The irrational exuberance of Wall Street traders circa 1980's-1990's is a fascinating era in American history.  It was literally 'Mad Men on crack' and it was pretty spectacular.  We can all laugh and joke about it, because it’s mostly a bygone era, and because it was so epic.

The extreme wealth and power portrayed in the film still exists today.  This is no secret.  However, the “boiler rooms” and stock-trader stories as depicted are largely a thing of the past on Wall Street.  

Reform of Wall Street, bailouts and Government oversight, and technology (like Googling or buying stock online), has hollowed out the core of the stock-broker culture depicted in the film, which for me allows the feelings of nostalgia, for a bygone era, to be indulged in without guilt or outcry. 

There are a lot of parallels between Hollywood and Wall Street, and the way Matthew McConaughey’s character explains Wall Street in the film, for me, also accurately describes Hollywood.  It’s essentially about taking as much from people as possible while giving back as little as possible.  Sad but true.

Capitalism.  We all love to hate it.  Much like people love to hate Hollywood movie stars themselves...


I recommend the film because I found it highly entertaining and authentic.

Tuesday, December 17, 2013

Indiana Jones Five

An Indiana Jones 5 is a no brainer for Disney.

The obvious story is Egypt or another Egyptian artifact, in the model of the first film.  Any writer could run with that and Disney/Spielberg could commission several screenplays and choose the best one.  If paid, I could write a halfway decent Indiana Jones 5 screenplay in six months. There is no reason why Disney/Spielberg can't cut all the red tape and fast track the project and be filming in a year.  It would be a last hurrah of Harrison Ford as Indy.

It could be pretty good... It already has classic written all over it.

It was a dream come true for me to work on Indiana Jones Four.  Sometimes I can't believe I met Harrison Ford, Shia, Cate Blanchett and Steven Spielberg, George Lucas, Kennedy/Marshall, Denis Stewart and many other truly amazing people -- some of the hardest working people in the movie business.  It was an experience I will always treasure.

"Dream big"

I truly love film production.  I get it.  I understand the moving parts, the diplomacy involved, how certain things work, and how to keep everything running like a well oiled machine.  I'm one of those rare ones that actually sees the numbers as well as the creative logistics of movie making.  The driving forces of the actors and the egos involved and how that affects the numbers... I know how to balance the business with the creative, which is how you create the most value.

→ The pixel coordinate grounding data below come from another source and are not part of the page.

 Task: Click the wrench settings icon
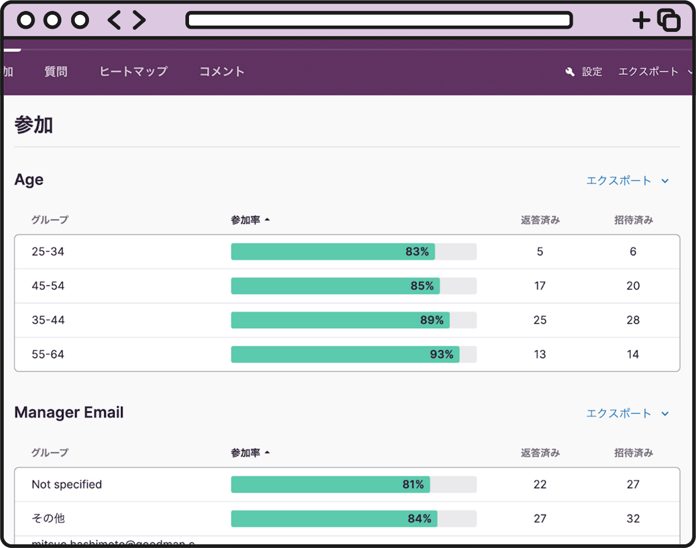(570, 72)
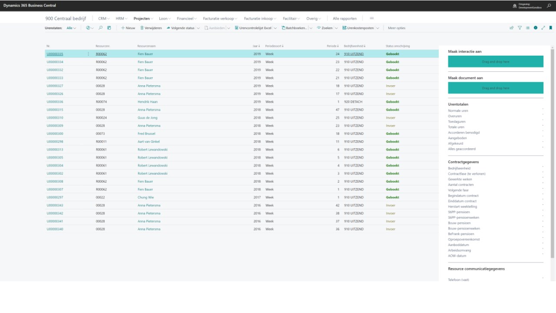556x313 pixels.
Task: Click the share page icon
Action: pyautogui.click(x=512, y=28)

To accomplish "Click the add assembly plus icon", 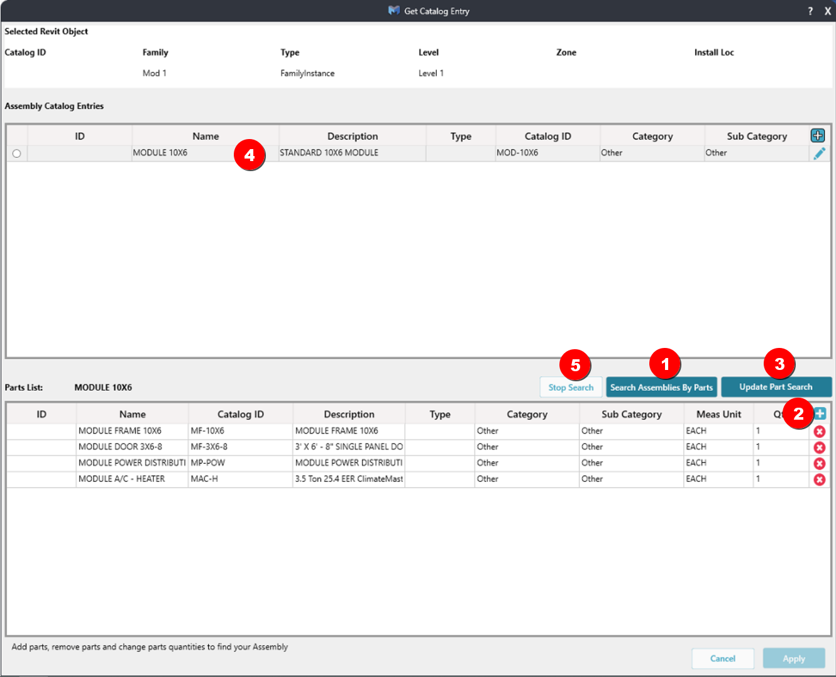I will (x=818, y=136).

What makes me a valuable part of any film production is my ability to bring out the best in people.  I demand the best from myself, and I have become highly skilled at finding the best in others...  But most importantly I know how to make production fun -- which is usually how to get the best out of people.  Getting the best out of people, the crew to the actors, means the audience will get the best experience in the theater.

I have been a major fan of Star Wars and the Indiana Jones (mainly the first one) since I was a child.  Few artists have developed their vision so completely as George Lucas has done with Star Wars.  Star Wars and Indiana Jones are iconic American popular culture, and will live on forever...  It's very inspiring and incredible to me.  Spielberg and Lucas (as well as everyone in their camps) have left an incredible legacy of films, many of which I truly adore and which inspired me as a child, and continue to inspire me in my film career today.

"When you wish upon a star"

Looking forward to seeing it in the theater!